The tool forms part of the work performed in the SUMMARIST project that is building an automated text summarization system.
Author and code developer:
Hao Liu, USC graduate student, 1997-98.
Advisor and contact point:
Information Sciences Institute
of the University of Southern California
4676 Admiralty Way
Marina del Rey, CA 90292-6695
ISI's indicator phrase package provides utilities to generate indicator phrases and use them to generate text extracts.
Indicator phrases are those phrases that signal important sentences in a text. Such sentences can be used to create an extract-type summary of the text. Example indicator phrases are "it is important", "note that", "in conclusion".
For a detailed discussion of indicator phrases and their power in text summarization, see (Liu and Hovy, 1999). We strongly recommend that you read this paper for a better understanding and use of this package. For additional information, see (Teufel and Moens, 1998) and (Kupiec et al., 1995).
Copy all files from /nfs/isd/liu/distribution/cuephrase/code to your own directory. Note that the current path for the Perl intepreter is /nfs/isd/cyl/perl/bin/perl. This is put in the first line of all Perl scripts. You may need to change that.
The package requires training data to generate indicator phrases. Training data are documents with existing summaries.
Documents for testing are not required to have summaries. However, if you want to use the utility provided in the package to measure the performance of the indicator phrases obtained, you need testing data with summaries; see below.
Before using this package, you have to run ISI's SUMMARIST system to preprocess the training documents. Click here to see how to install and run SUMMARIST. Run SUMMARIST in single mode as instructed in Section 5. You need to run only the first three steps given in part b: SUMpreprocess.pl, SUMnormalize.pl, SUMmorhper.pl.
You have to separate summaries from texts and put them into different directories, such as ~data/training/texts and ~data/training/summaries. The text and its corresponding summary should have the same name. For an example, see /nfs/isd/liu/distribution/cuephrase/training.
Run gendocword.pl, gendocphrase.pl, and gendoctriple.pl to generate the lists for single words, pairs, and triples, respectively. They have the same syntax. The syntax for gendocword.pl is:
gendocword.pl -c configconfig is the name of the configuration file that specifies parameters for the utility. It has the following format:
TXTDIR specifies the directory holding the texts; SUMDIR specifies the directory holding the summaries; EXT specifies the extension of the preprocessed training documents' names; OUTPUTEXT specifies the extension of the generated item lists' names.
These utilities will generate a list of items for each document. The list file name has the stem name of the document and the extension specified in the configuration file. The list files are placed in the directory holding the document texts, that is, the TXTDIR field in the configuration file.
Run gencue.pl to generate indicator words/pairs/triples. The syntax is:
gencue.pl -c configconfig is the name of the configuration file. It has the following format:
DIR specifies the directory holding the files of items generated in the above step; EXT specifies the extension of these files; OUTPUT specifies the file containing the generated indicator phrases; CUE_NUMBER specifies the number of indicator phrases to generate.

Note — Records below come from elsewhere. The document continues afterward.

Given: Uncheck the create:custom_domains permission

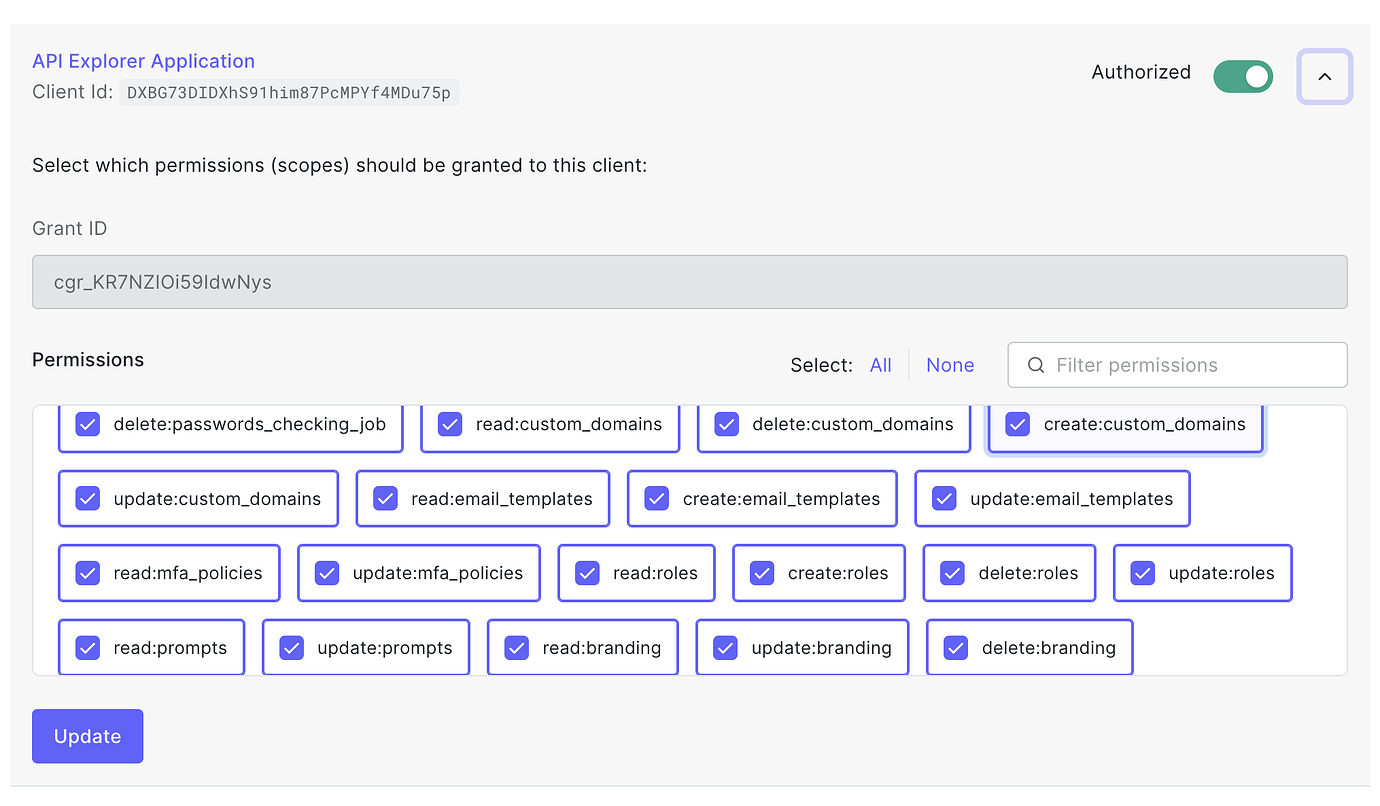Looking at the screenshot, I should [1017, 424].
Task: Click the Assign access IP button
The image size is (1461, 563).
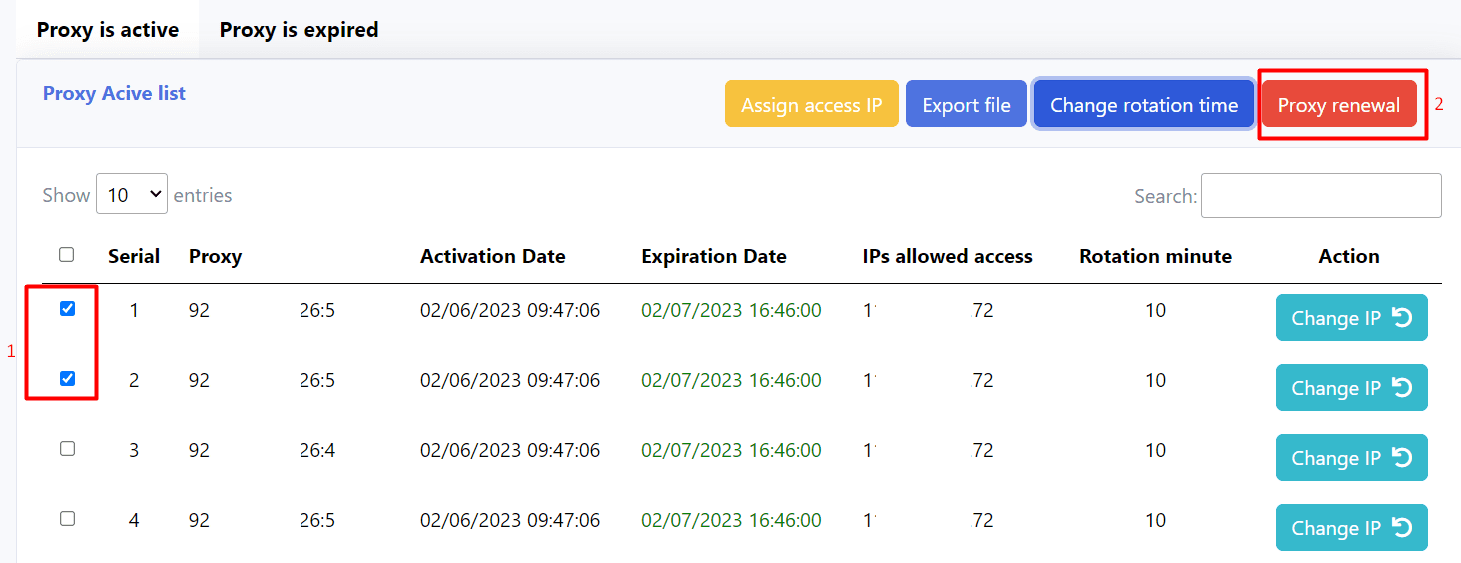Action: point(811,105)
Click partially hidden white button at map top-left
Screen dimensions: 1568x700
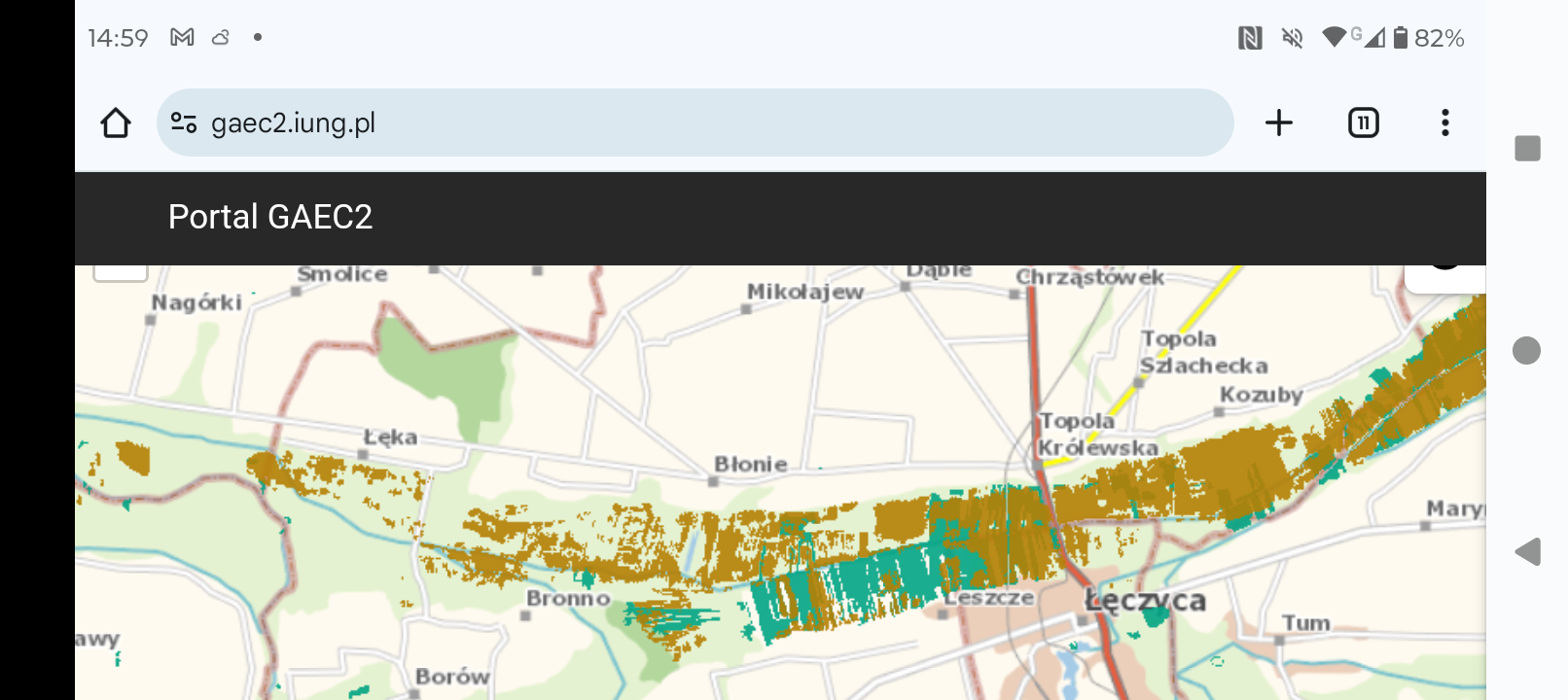click(121, 273)
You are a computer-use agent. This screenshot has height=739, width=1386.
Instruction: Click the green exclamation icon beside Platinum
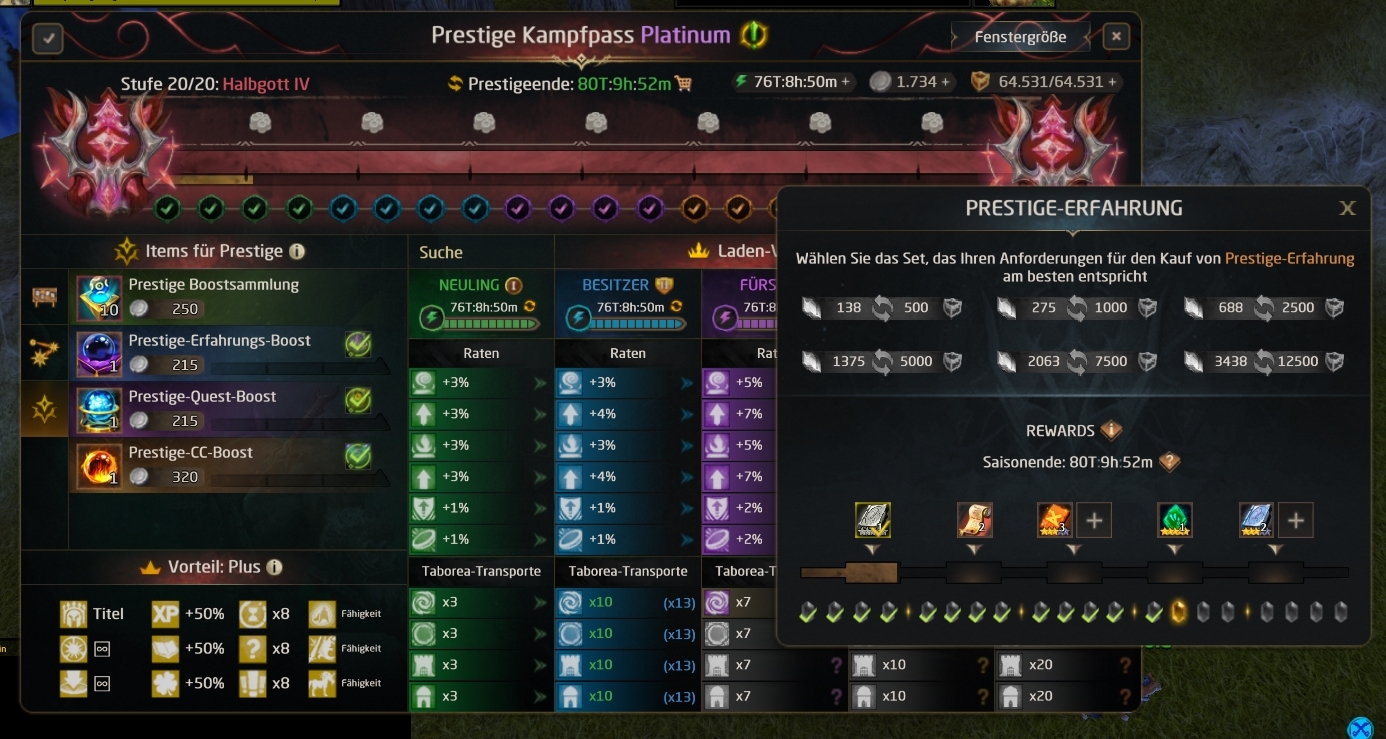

This utility will generate a file containing generated indicator phrases, which is put in the directory DIR, specified in the configuration file.
For new docuuments, run findimp_normal.pl or findimp_weight.pl to generate document extracts using the indicator phrases found above. The difference between these two programs lies in the method of scoring indicator phrases. findimp_normal.pl gives score 1 to each single indicator word, score 2 to each indicator pair, and score 3 to each indicator triple. In contrast, findimp_weight.pl uses the score obtained during the training phase. See (Liu and Hovy, 1999) for a more detailed explanation.

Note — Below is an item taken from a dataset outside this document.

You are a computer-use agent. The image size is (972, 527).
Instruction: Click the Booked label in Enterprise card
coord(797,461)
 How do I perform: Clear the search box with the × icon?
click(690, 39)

The two utilities have the same syntax:
findimp_normal.pl -c configwhere config is the name of the configuration file. It has the following format:
TXTDIR specifies the directory holding testing texts; EXT specifies the extension of testing texts' names; CUETRIPLEFILE specifies the file containing indicatator triples; CUEPHRASEFILE specifies the file containing indicator pairs; CUEWORDFILE specifies the file containg single indicator words. OUTPUTEXT specifies the extension of generated extracts, which is composed of the paragraph and sentence numbers of the extracted sentences. COUNT specifies the number of sentences to extract; CUENUMBER specifes the number of indicator phrases to use when extracting sentences.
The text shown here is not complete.